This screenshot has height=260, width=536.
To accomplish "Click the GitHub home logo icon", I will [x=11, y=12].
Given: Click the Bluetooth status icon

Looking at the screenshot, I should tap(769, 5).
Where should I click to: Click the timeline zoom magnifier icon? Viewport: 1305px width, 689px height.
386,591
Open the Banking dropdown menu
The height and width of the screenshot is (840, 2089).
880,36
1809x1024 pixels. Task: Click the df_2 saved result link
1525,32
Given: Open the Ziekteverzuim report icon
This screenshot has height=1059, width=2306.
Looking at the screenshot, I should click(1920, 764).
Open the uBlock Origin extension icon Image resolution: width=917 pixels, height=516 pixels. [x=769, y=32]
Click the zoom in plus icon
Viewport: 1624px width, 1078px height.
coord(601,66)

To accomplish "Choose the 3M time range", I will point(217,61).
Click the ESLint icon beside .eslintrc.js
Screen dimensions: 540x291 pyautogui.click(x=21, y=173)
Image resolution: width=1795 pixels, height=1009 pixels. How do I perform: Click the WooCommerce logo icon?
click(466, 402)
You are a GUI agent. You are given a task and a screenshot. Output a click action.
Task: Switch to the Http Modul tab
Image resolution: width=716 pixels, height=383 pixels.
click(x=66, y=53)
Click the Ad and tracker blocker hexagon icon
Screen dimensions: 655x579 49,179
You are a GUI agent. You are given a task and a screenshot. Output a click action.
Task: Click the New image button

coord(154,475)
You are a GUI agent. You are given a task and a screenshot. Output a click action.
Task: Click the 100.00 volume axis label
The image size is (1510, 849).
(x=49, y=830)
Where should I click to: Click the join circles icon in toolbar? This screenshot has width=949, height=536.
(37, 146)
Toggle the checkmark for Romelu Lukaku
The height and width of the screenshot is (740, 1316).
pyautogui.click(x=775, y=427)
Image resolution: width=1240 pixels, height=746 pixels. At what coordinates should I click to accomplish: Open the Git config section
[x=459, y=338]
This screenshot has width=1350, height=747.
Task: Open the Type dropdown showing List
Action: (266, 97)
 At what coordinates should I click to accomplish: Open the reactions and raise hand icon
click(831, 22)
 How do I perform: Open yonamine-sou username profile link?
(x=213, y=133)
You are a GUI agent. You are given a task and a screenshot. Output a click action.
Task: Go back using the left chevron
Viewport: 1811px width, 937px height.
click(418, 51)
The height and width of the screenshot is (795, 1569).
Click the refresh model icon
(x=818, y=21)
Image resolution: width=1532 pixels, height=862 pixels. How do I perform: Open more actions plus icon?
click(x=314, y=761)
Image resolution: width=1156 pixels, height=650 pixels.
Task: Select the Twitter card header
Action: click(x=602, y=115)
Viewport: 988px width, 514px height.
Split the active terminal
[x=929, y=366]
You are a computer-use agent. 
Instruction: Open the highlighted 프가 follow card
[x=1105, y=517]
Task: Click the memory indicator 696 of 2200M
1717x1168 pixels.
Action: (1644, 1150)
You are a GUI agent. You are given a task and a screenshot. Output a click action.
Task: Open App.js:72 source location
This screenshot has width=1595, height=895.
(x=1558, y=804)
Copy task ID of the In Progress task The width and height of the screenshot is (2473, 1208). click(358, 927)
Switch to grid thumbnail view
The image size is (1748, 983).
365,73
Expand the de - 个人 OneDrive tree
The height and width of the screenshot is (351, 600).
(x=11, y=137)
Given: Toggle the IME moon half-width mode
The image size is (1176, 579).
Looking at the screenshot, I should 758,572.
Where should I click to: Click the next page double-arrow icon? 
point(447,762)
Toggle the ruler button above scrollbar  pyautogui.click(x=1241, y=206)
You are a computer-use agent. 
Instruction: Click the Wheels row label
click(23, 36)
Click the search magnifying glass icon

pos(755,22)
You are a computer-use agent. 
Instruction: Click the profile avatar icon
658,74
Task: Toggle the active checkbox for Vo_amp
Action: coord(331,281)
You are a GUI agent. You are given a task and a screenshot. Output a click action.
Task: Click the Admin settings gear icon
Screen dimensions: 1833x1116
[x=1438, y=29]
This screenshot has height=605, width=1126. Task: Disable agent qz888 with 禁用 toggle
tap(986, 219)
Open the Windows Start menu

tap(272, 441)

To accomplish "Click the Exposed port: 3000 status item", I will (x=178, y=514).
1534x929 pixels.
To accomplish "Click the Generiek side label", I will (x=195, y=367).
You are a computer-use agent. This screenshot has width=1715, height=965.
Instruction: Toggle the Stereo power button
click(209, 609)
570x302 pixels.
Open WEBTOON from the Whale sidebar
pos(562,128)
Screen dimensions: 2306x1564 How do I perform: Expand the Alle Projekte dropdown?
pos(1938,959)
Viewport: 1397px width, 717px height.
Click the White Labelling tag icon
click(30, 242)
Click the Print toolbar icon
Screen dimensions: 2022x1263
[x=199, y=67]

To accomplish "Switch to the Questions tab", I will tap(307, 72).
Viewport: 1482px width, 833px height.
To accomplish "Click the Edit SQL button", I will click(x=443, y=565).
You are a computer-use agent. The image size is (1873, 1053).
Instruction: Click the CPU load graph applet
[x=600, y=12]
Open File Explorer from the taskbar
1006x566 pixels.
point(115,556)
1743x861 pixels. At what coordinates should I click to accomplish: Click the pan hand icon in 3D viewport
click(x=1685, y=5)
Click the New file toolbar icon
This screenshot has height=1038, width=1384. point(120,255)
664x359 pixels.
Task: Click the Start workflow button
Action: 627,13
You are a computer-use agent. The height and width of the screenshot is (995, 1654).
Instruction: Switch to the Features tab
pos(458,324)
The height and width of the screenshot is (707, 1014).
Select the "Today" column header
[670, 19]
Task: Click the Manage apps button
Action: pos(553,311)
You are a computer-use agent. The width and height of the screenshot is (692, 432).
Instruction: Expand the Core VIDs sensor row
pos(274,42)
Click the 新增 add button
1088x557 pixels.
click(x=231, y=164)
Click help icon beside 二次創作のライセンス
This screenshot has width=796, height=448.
#####
- [YOUR TASK]: Your answer must be the complete listing, retyped exactly.

- [ANSWER AREA]:
This screenshot has height=260, width=536.
To accomplish "Click the GitHub home logo icon", I will [x=11, y=12].
Given: Click the Bluetooth status icon

Looking at the screenshot, I should tap(769, 5).
Where should I click to: Click the timeline zoom magnifier icon? Viewport: 1305px width, 689px height.
386,591
Open the Banking dropdown menu
The height and width of the screenshot is (840, 2089).
880,36
1809x1024 pixels. Task: Click the df_2 saved result link
1525,32
Given: Open the Ziekteverzuim report icon
This screenshot has height=1059, width=2306.
Looking at the screenshot, I should click(1920, 764).
Open the uBlock Origin extension icon Image resolution: width=917 pixels, height=516 pixels. [x=769, y=32]
Click the zoom in plus icon
Viewport: 1624px width, 1078px height.
coord(601,66)

To accomplish "Choose the 3M time range", I will point(217,61).
Click the ESLint icon beside .eslintrc.js
Screen dimensions: 540x291 pyautogui.click(x=21, y=173)
Image resolution: width=1795 pixels, height=1009 pixels. How do I perform: Click the WooCommerce logo icon?
click(466, 402)
You are a GUI agent. You are given a task and a screenshot. Output a click action.
Task: Switch to the Http Modul tab
Image resolution: width=716 pixels, height=383 pixels.
click(x=66, y=53)
Click the Ad and tracker blocker hexagon icon
Screen dimensions: 655x579 49,179
You are a GUI agent. You are given a task and a screenshot. Output a click action.
Task: Click the New image button

coord(154,475)
You are a GUI agent. You are given a task and a screenshot. Output a click action.
Task: Click the 100.00 volume axis label
The image size is (1510, 849).
(x=49, y=830)
Where should I click to: Click the join circles icon in toolbar? This screenshot has width=949, height=536.
(37, 146)
Toggle the checkmark for Romelu Lukaku
The height and width of the screenshot is (740, 1316).
pyautogui.click(x=775, y=427)
Image resolution: width=1240 pixels, height=746 pixels. At what coordinates should I click to accomplish: Open the Git config section
[x=459, y=338]
This screenshot has width=1350, height=747.
Task: Open the Type dropdown showing List
Action: (266, 97)
 At what coordinates should I click to accomplish: Open the reactions and raise hand icon
click(831, 22)
 How do I perform: Open yonamine-sou username profile link?
(x=213, y=133)
You are a GUI agent. You are given a task and a screenshot. Output a click action.
Task: Go back using the left chevron
Viewport: 1811px width, 937px height.
click(418, 51)
The height and width of the screenshot is (795, 1569).
Click the refresh model icon
(x=818, y=21)
Image resolution: width=1532 pixels, height=862 pixels. How do I perform: Open more actions plus icon?
click(x=314, y=761)
Image resolution: width=1156 pixels, height=650 pixels.
Task: Select the Twitter card header
Action: click(x=602, y=115)
Viewport: 988px width, 514px height.
Split the active terminal
[x=929, y=366]
You are a computer-use agent. 
Instruction: Open the highlighted 프가 follow card
[x=1105, y=517]
Task: Click the memory indicator 696 of 2200M
1717x1168 pixels.
Action: (1644, 1150)
You are a GUI agent. You are given a task and a screenshot. Output a click action.
Task: Open App.js:72 source location
This screenshot has width=1595, height=895.
(x=1558, y=804)
Copy task ID of the In Progress task The width and height of the screenshot is (2473, 1208). click(358, 927)
Switch to grid thumbnail view
The image size is (1748, 983).
365,73
Expand the de - 个人 OneDrive tree
The height and width of the screenshot is (351, 600).
(x=11, y=137)
Given: Toggle the IME moon half-width mode
The image size is (1176, 579).
Looking at the screenshot, I should 758,572.
Where should I click to: Click the next page double-arrow icon? 
point(447,762)
Toggle the ruler button above scrollbar  pyautogui.click(x=1241, y=206)
You are a computer-use agent. 
Instruction: Click the Wheels row label
click(23, 36)
Click the search magnifying glass icon

pos(755,22)
You are a computer-use agent. 
Instruction: Click the profile avatar icon
658,74
Task: Toggle the active checkbox for Vo_amp
Action: coord(331,281)
You are a GUI agent. You are given a task and a screenshot. Output a click action.
Task: Click the Admin settings gear icon
Screen dimensions: 1833x1116
[x=1438, y=29]
This screenshot has height=605, width=1126. Task: Disable agent qz888 with 禁用 toggle
tap(986, 219)
Open the Windows Start menu

tap(272, 441)

To accomplish "Click the Exposed port: 3000 status item", I will (x=178, y=514).
1534x929 pixels.
To accomplish "Click the Generiek side label", I will (x=195, y=367).
You are a computer-use agent. This screenshot has width=1715, height=965.
Instruction: Toggle the Stereo power button
click(209, 609)
570x302 pixels.
Open WEBTOON from the Whale sidebar
pos(562,128)
Screen dimensions: 2306x1564 How do I perform: Expand the Alle Projekte dropdown?
pos(1938,959)
Viewport: 1397px width, 717px height.
Click the White Labelling tag icon
click(30, 242)
Click the Print toolbar icon
Screen dimensions: 2022x1263
[x=199, y=67]

To accomplish "Switch to the Questions tab", I will tap(307, 72).
Viewport: 1482px width, 833px height.
To accomplish "Click the Edit SQL button", I will click(x=443, y=565).
You are a computer-use agent. The image size is (1873, 1053).
Instruction: Click the CPU load graph applet
[x=600, y=12]
Open File Explorer from the taskbar
1006x566 pixels.
point(115,556)
1743x861 pixels. At what coordinates should I click to accomplish: Click the pan hand icon in 3D viewport
click(x=1685, y=5)
Click the New file toolbar icon
This screenshot has height=1038, width=1384. point(120,255)
664x359 pixels.
Task: Click the Start workflow button
Action: 627,13
You are a computer-use agent. The height and width of the screenshot is (995, 1654).
Instruction: Switch to the Features tab
pos(458,324)
The height and width of the screenshot is (707, 1014).
Select the "Today" column header
[670, 19]
Task: Click the Manage apps button
Action: pos(553,311)
You are a computer-use agent. The width and height of the screenshot is (692, 432).
Instruction: Expand the Core VIDs sensor row
pos(274,42)
Click the 新增 add button
1088x557 pixels.
click(x=231, y=164)
Click help icon beside 二次創作のライセンス
This screenshot has width=796, height=448.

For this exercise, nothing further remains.